● **STUDY TEXT**
-- Opening Marker --
In my review of the NX400, I mentioned that I was surprised by how fast the printer was—at 15 minutes 20 seconds for our business applications suite. The NX515 surprised me again, cutting the time down by roughly 45 percent, to 8:32 (timed with QualityLogic's hardware and software).
That's fast. Nothing in the NX515's price class comes close. In fact, the next fastest ink jet AIO I've tested at anything like the price is the office-centric Editors' Choice
Output Quality
The NX515's photo speed is less impressive than its speed for business applications, averaging 2:05 for each 4-by-6 and 4:41 for each 8-by-10, but the output quality more than makes up for the moderate speed. The only important flaw that our test photos turned up was a tendency to lose extremely thin lines, so the thin white numbers on a clock face in one photo, for example, were partly filled in. However, this is not an issue that is likely to crop up on a lot of photos, and in my tests it was, paradoxically, only a problem in the Best Photo mode rather than the theoretically lower-quality Photo mode.
I also saw a slight differential gloss on glossy photo paper, with light reflecting differently from different colors in the image at some angles, so dark areas suddenly merged together and lost all detail from those angles. To see this effect, however, you need a nearby point source of light, like a desk lamp, and a fairly extreme angle, so I don't consider this a serious problem.
Except for the one photo with the filled-in numbers on the clock face, all of the photos easily qualified not only as true photo quality, but better than what I expect to see from drugstore prints. The printer even did a great job with monochrome output, with smooth gradients and no visible tint over the entire range from white to black.
The photos were also highly water resistant and scratch resistant in my tests. And thanks to the pigment inks, they promise to be long lived, with a claimed 83-year lifetime framed behind glass.
Along with the high-quality photos, the NX515 offers better-than-par text quality and fairly typical graphics quality for an inkjet. More than half of the fonts in our text tests qualified as both highly readable and well formed at 6 points, some qualified at sizes as small as 4 points, and none—not even highly stylized fonts with thick strokes—needed more than 10 points. The text doesn't offer the crisp edges that you get from a laser, so I wouldn't use the NX515 if I needed something to look fully professional, like a resume. But you shouldn't have any complaints about the text for anything short of that.
Graphics quality is more than good enough for any home use, from schoolwork to printing party invitations, and any internal business use. Depending on how demanding you are, you may consider it good enough for output going to an important client who you need to impress with your professionalism. I saw some banding and obvious dithering in default mode, but not in the highest-quality mode. The only significant problem I saw was a tendency for thin lines to disappear, a problem that shows up with many, if not most, printers on our tests.
Ultimately, the NX515 excels as a home AIO and as a home-office printer, if not as a home-office AIO. Few inkjet AIOs at any price offer comparable speed for business applications or comparable quality for text and photos, much less match the NX515 on all three points. Fewer still offer smear resistant output on plain paper. With all of these strengths, plus the convenience of Ethernet and WiFi connections, the NX515 not only earns its Editors' Choice award with room to spare, but resets the bar for what to expect from a home AIO.
-- Closing Marker --
● **DATA RECORDS**
-- Opening Marker --
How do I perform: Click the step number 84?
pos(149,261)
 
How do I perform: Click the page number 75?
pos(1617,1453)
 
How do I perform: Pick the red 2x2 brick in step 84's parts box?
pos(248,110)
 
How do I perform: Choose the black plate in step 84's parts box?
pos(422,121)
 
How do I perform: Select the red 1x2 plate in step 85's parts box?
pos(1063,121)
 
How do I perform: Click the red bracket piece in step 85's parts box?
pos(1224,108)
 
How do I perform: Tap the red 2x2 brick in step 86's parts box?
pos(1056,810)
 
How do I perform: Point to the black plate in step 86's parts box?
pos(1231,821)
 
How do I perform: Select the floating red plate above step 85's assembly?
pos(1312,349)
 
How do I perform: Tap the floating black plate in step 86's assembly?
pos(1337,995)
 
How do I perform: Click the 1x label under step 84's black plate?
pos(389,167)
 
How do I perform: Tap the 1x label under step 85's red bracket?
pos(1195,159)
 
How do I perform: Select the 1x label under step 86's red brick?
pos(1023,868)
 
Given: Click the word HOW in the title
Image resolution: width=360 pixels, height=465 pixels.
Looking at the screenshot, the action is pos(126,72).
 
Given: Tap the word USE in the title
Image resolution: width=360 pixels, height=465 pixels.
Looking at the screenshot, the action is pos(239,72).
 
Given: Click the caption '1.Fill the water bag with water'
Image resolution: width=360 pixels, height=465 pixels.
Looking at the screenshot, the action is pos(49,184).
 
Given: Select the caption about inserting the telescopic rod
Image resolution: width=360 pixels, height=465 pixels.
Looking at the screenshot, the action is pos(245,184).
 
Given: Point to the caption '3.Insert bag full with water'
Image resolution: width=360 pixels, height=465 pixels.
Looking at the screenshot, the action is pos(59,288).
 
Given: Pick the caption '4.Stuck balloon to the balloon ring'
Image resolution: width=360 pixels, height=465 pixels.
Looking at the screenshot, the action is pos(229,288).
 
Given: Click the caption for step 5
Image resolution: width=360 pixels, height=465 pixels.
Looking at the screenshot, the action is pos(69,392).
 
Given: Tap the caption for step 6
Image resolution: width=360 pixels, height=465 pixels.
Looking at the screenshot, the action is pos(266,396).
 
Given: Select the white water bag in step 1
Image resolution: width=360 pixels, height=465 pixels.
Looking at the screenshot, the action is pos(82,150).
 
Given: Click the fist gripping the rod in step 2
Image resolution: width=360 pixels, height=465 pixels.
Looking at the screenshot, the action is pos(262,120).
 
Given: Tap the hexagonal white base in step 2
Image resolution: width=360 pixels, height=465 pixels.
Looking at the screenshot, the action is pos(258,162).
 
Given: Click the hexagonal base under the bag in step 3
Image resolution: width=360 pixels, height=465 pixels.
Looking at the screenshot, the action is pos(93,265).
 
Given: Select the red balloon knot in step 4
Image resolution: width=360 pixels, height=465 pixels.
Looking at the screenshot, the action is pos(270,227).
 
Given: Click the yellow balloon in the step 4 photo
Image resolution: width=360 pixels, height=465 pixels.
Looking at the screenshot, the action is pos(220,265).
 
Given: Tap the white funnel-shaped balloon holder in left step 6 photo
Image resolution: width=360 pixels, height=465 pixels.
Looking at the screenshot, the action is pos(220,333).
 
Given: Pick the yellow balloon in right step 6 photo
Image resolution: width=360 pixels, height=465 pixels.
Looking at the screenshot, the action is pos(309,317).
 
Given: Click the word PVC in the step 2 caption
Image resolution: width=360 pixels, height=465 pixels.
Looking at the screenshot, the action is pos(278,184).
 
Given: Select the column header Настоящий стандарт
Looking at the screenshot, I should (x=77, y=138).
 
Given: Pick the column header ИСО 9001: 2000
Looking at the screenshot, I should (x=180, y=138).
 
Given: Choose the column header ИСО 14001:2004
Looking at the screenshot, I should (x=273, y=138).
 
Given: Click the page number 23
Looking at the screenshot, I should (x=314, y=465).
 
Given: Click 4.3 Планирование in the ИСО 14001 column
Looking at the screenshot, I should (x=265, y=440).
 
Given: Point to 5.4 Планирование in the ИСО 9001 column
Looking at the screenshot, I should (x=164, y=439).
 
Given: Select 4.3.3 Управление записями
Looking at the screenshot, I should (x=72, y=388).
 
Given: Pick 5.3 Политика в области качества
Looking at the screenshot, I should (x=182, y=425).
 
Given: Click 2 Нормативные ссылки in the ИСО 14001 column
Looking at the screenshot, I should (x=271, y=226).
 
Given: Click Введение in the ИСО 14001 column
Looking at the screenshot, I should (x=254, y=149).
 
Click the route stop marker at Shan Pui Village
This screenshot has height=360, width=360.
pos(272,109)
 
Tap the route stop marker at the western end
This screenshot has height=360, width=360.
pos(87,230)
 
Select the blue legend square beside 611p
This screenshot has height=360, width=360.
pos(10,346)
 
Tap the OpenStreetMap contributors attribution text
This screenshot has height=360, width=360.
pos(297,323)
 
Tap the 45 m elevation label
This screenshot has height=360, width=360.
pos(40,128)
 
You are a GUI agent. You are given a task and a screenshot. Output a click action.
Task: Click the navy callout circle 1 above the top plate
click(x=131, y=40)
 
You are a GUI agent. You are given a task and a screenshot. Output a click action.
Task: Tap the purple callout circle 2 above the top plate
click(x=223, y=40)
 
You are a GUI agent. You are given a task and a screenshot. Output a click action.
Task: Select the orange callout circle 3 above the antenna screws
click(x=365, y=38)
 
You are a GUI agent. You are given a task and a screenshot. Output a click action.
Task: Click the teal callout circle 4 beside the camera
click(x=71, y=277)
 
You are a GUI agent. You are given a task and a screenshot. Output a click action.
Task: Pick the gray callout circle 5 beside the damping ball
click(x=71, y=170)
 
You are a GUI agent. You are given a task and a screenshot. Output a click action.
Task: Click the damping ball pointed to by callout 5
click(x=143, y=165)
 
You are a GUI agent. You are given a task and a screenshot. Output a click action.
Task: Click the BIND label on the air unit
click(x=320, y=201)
-- Closing Marker --
● **WHAT YOU HAVE TO DO**
Duplicate the passage of the printer review above, starting at "I also saw a" and ending at "a serious problem.".

● **SOLVED EXERCISE**
I also saw a slight differential gloss on glossy photo paper, with light reflecting differently from different colors in the image at some angles, so dark areas suddenly merged together and lost all detail from those angles. To see this effect, however, you need a nearby point source of light, like a desk lamp, and a fairly extreme angle, so I don't consider this a serious problem.